Coke Exploits Collaboration Technology To Keep Brand Relevant
Product "pipeline" application offers insight on brand introductions; standardizing business processes will help smooth supply chain.
The executive wing of the Coca-Cola Co.'s Atlanta headquarters proves mahogany row still exists in this era of Aeron chairs and office Guitar Hero contests. A step off the elevator sinks you into plush carpet, and Ming vases scattered across period furniture speak of Coke's appreciation of tradition, and pride in its 122-year-old ownership of one of the world's most valuable brands.
While the stately atmosphere works as decor, it belies the mad scramble going on in the beverage market, where fickle customers constantly switch drinks, fad tastes soar and die, and commodity price spikes clobber producers.

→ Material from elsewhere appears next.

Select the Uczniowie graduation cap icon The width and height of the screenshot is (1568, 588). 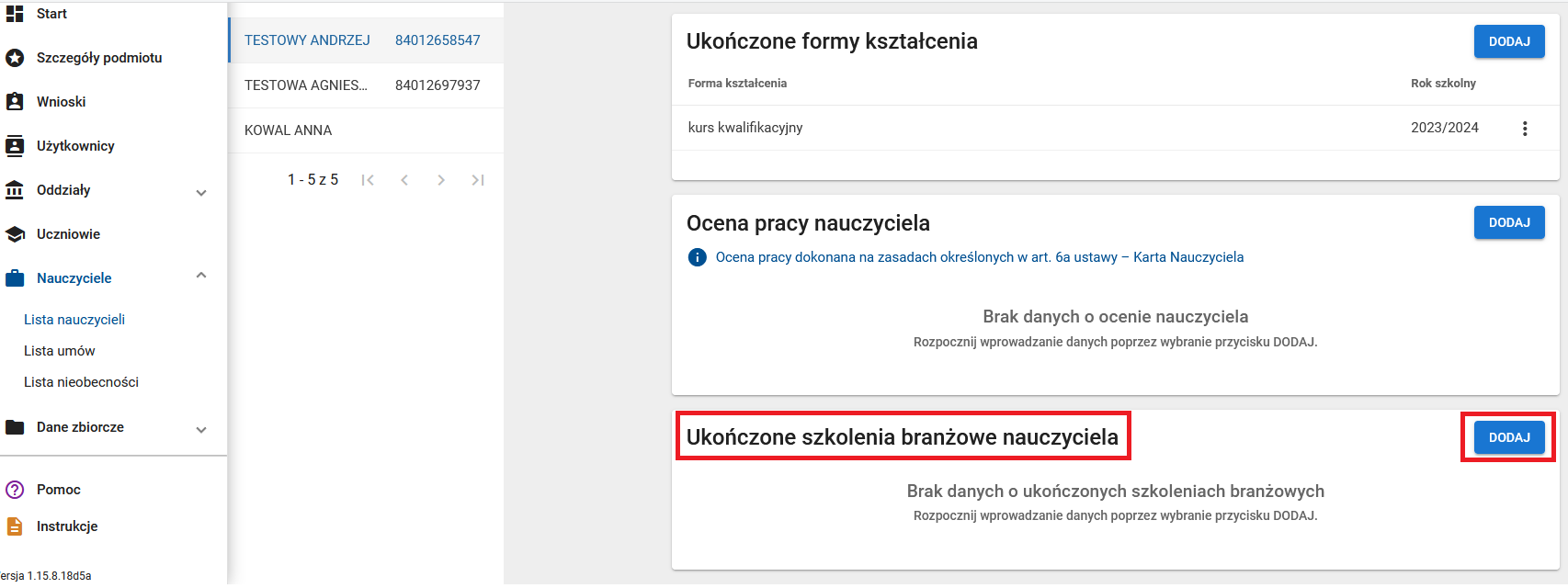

Coke sees collaboration--among employees, with bottlers, with consumers--as vital to remaking its business to chase fragmented and fast-moving global markets, and new business technology initiatives play a make-or-break role.
For internal collaboration, Coke has implemented what it calls its Common Innovation Framework, a system that combines project management and business intelligence capabilities to give operating units in 50 countries the ability to search for and reapply concepts used in developing and marketing what is now an astonishing 2,800 beverages produced by Coke.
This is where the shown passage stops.